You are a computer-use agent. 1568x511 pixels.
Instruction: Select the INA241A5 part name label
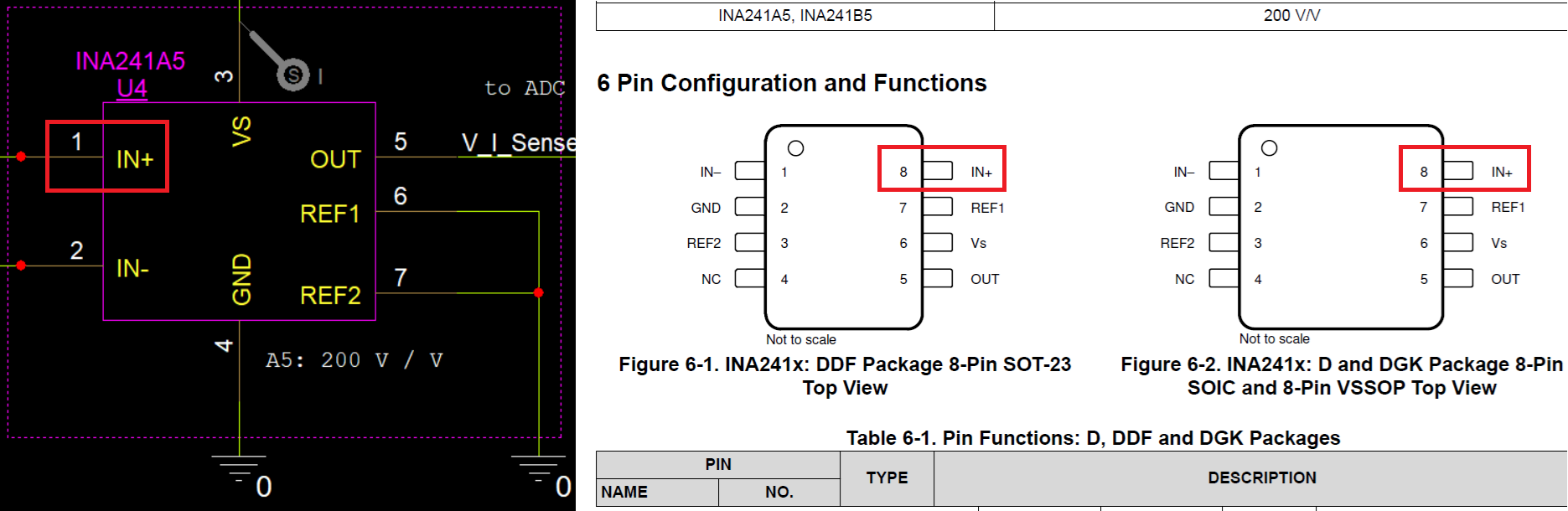coord(131,61)
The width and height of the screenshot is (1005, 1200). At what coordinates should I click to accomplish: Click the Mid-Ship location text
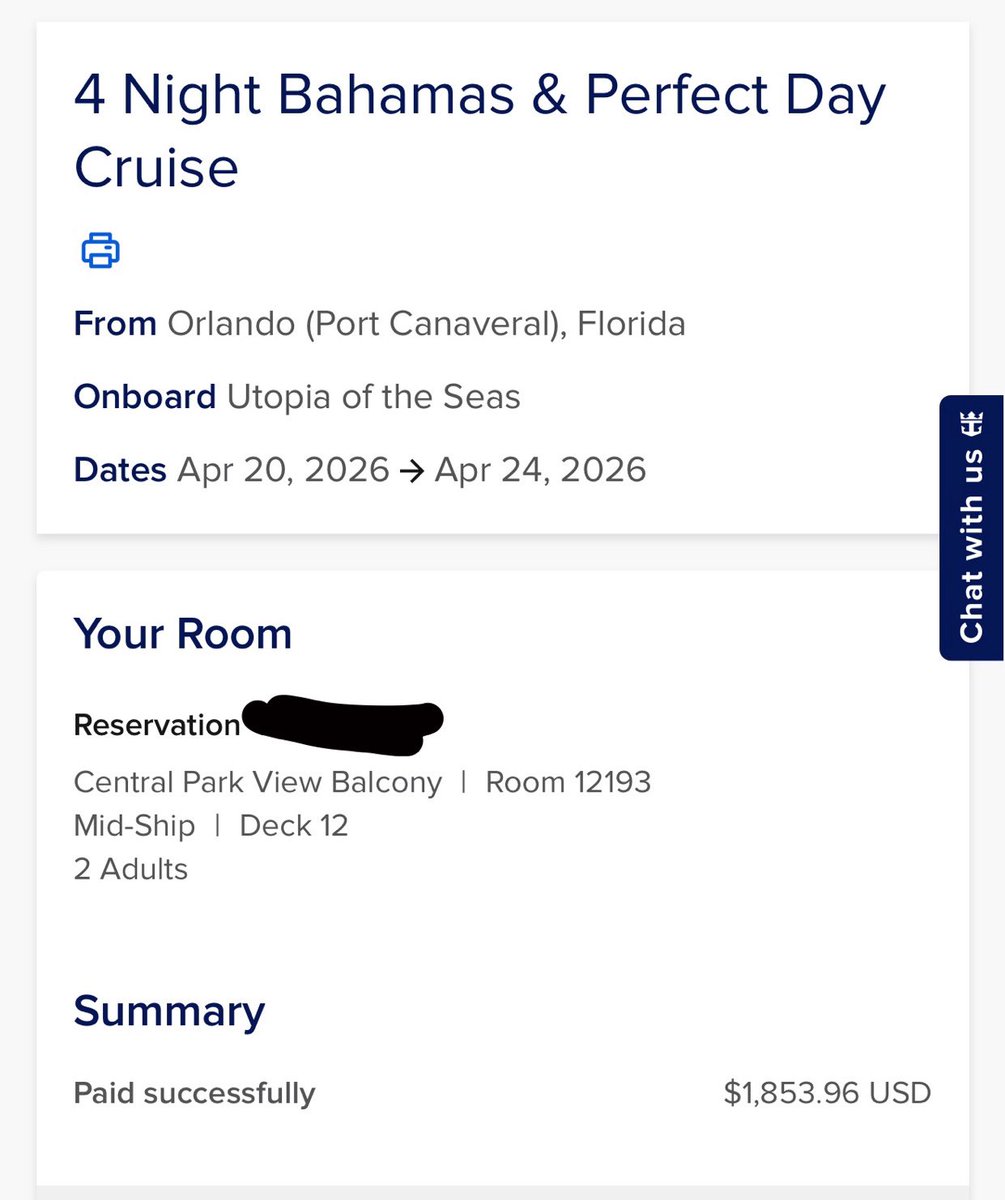coord(134,826)
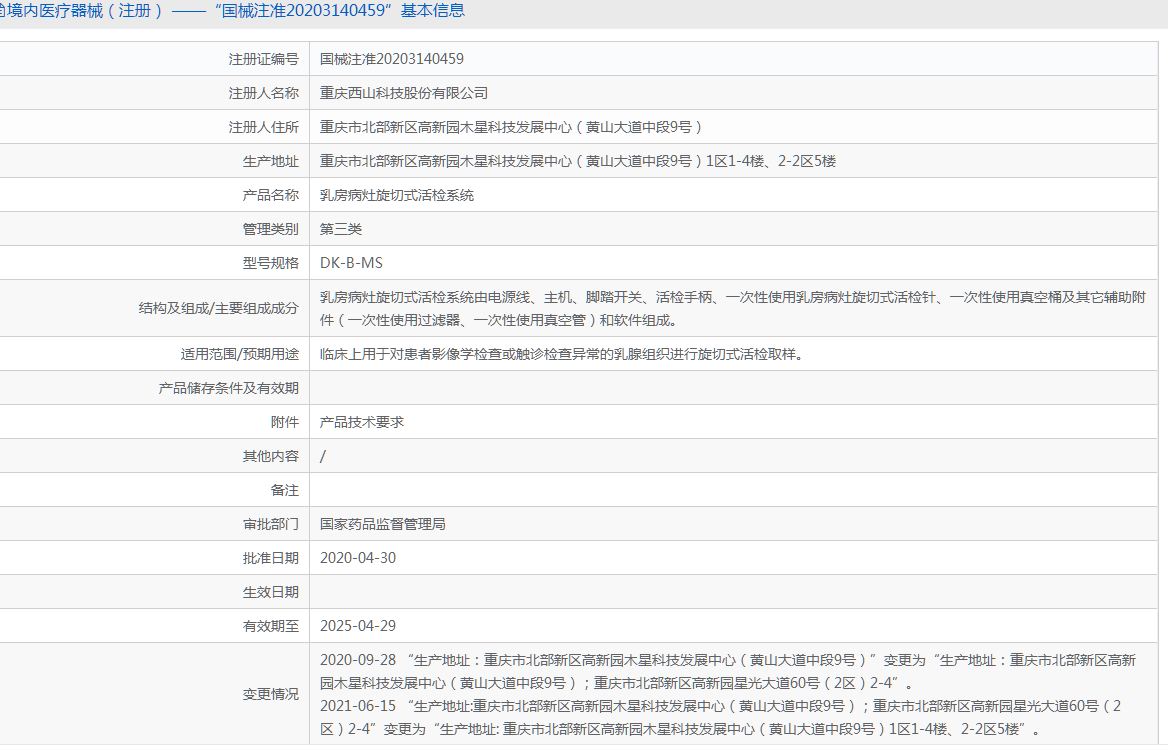Click the 基本信息 page title text
This screenshot has width=1168, height=751.
tap(432, 11)
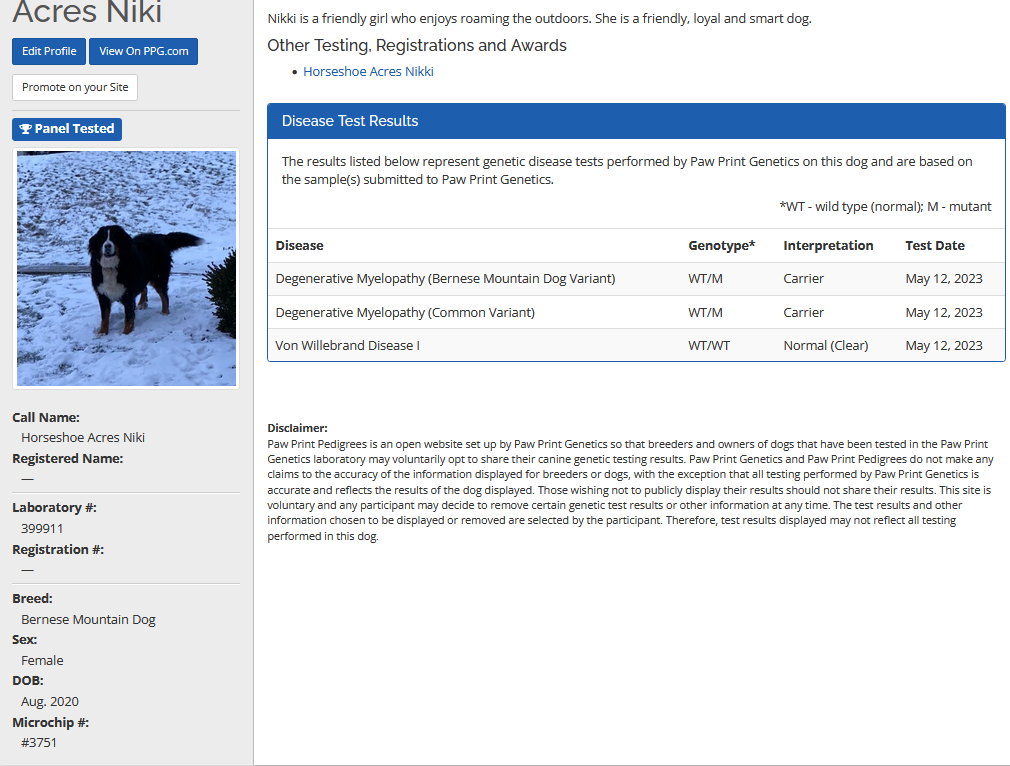Click the microchip number #3751
Screen dimensions: 1010x766
(x=40, y=742)
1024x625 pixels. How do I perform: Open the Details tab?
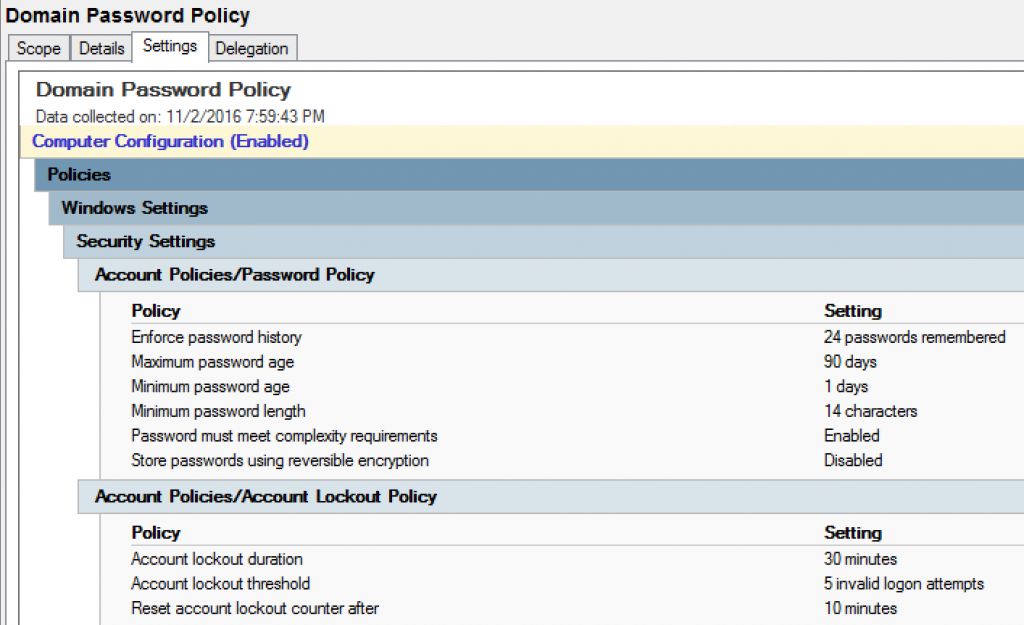(100, 47)
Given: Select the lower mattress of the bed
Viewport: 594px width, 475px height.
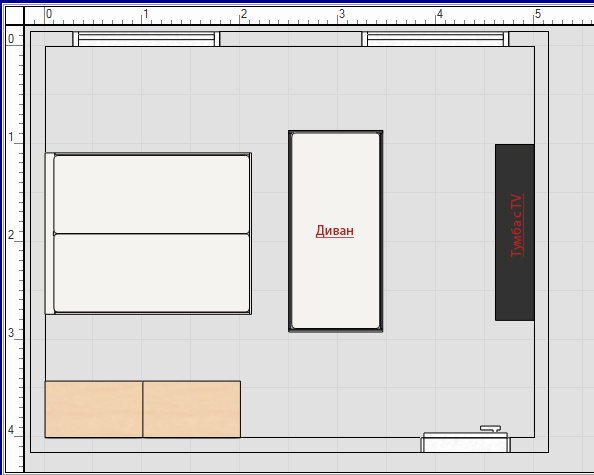Looking at the screenshot, I should 152,273.
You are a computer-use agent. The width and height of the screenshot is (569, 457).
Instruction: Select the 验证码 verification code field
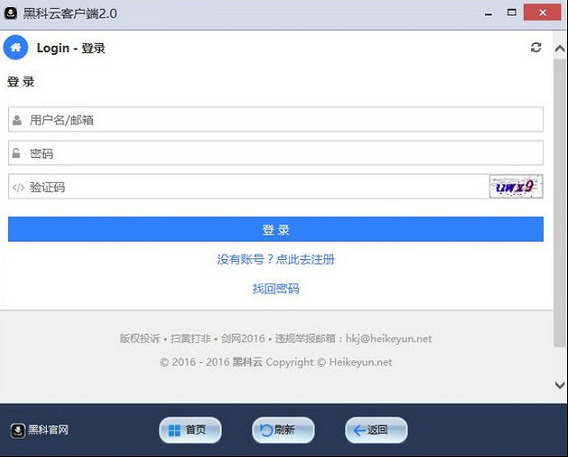[249, 187]
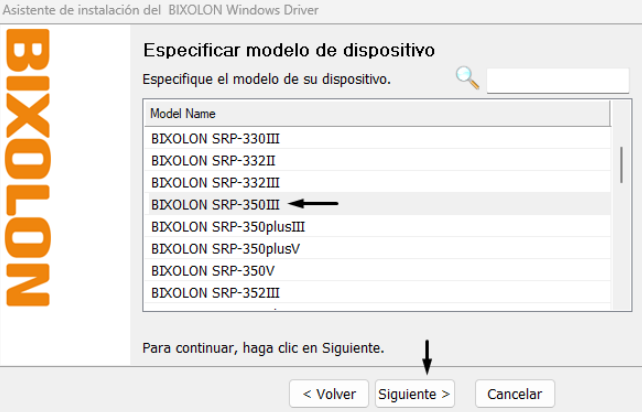Screen dimensions: 642x412
Task: Click the scrollbar track above the thumb
Action: (x=621, y=123)
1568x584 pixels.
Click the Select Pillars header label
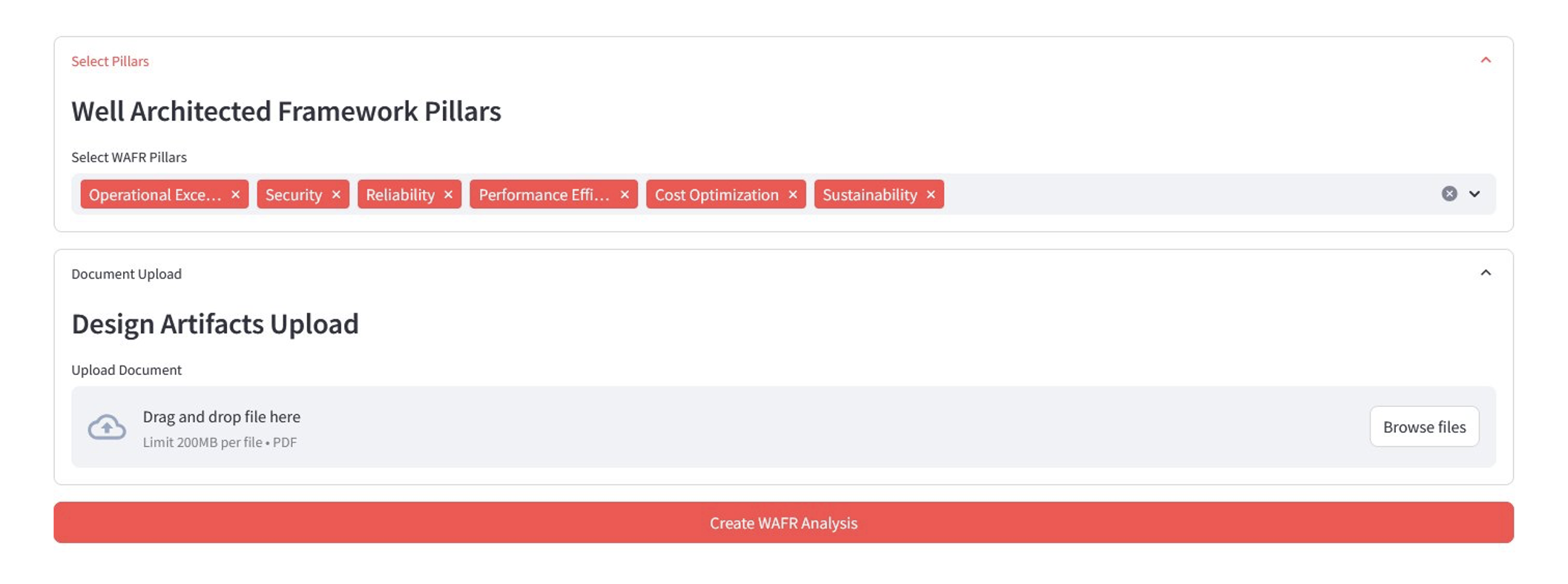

####

Since the copy must hold no pictures, repeat everything else in the records exactly as written.

You are a computer-use agent. 1568x511 pixels.
Instruction: Select the INA241A5 part name label
coord(131,61)
The width and height of the screenshot is (1005, 1200). At what coordinates should I click to accomplish: Click the Mid-Ship location text
coord(134,826)
Click the 基本信息 page title text
This screenshot has width=1168, height=751.
tap(432, 11)
Click the microchip number #3751
Screen dimensions: 1010x766
(x=40, y=742)
1024x625 pixels. How do I perform: Open the Details tab?
(100, 47)
Given: Select the lower mattress of the bed
Viewport: 594px width, 475px height.
Looking at the screenshot, I should 152,273.
You are a computer-use agent. The width and height of the screenshot is (569, 457).
Instruction: Select the 验证码 verification code field
[249, 187]
Screen dimensions: 642x412
Task: Click the scrollbar track above the thumb
Action: (x=621, y=123)
1568x584 pixels.
Click the Select Pillars header label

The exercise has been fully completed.